Week 15 of Weight Training: Up 2 Pounds But Undaunted

This time around I behaved, ate what I was supposed to and even exercised for a change. But alas, this time on the scale sees me 2 pounds heavier. Either my bad eating from weeks before caught up with me or once again, because I started working out I’m gaining muscle mass. It could also be a bit of both.

Regardless, I don’t feel bad about this turn of events. I feel lighter than I have in some time. I definitely feel more energetic and all my clothes are much looser than they have been in some time. These things make me know that I’m going in the right direction and I just need to continue with the exercising and the good eating. I’m sure next week I’ll once again lose those 2 pounds and possibly even more.

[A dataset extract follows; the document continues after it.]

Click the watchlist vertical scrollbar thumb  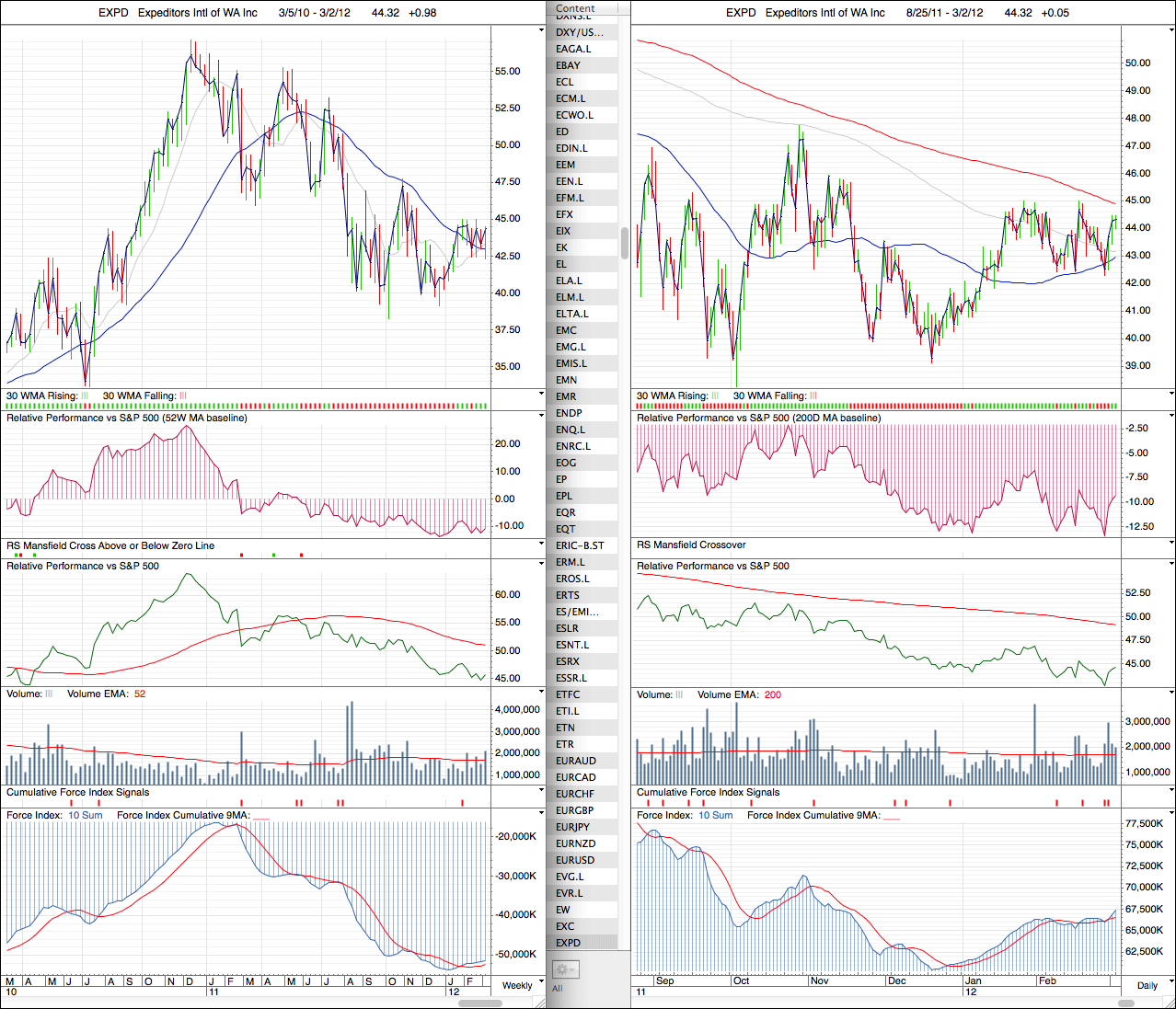pos(626,244)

Week 14 of Weight Training: Down To 223.5 Pounds

This week I got my act back together. I ate moderately. Cut down on the junk and was a more active than usual. Regular exercise has still been eluding me (Hope to nip that issue in the bud this coming week), but all in all I’ve been good. Getting my act back together has helped me lose another 2.5 lbs for week 14.

My previous weeks indiscretions haven’t come back to get me but despite that little reprieve I still need to do more. I want to do more. I feel more energetic and it’s about time I focus this energy into more fitness. That’s the plan for Week 15. We shall see if this idea becomes a reality.

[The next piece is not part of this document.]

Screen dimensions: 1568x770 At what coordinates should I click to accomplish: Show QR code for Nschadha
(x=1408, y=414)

Week 13 of Weight Training: Undeservedly Lost A Pound

I’m not sure if it began this past Tuesday, when I couldn’t resist my craving for chocolate and bought a chocolate chip cake from Entenmann’s or on Wednesday, when in a starved state I completely engorged on pizza. At some point this past week, I decided to throw all caution to the wind and revert to my old gluttonous eating ways. Initially, I felt bad for my fall from grace and chided myself mentally but at some point I just didn’t care and was ready to pay the piper.

So this morning I weighed myself and found myself an underserved pound lighter (I’m not 226 lbs). I don’t know what’s worse: being mad at myself for my lack of self-control or guilty for not gaining weight because of my actions. Either way, I hope it’s the wake up call that I needed to get myself back into the spirit of a better lifestyle.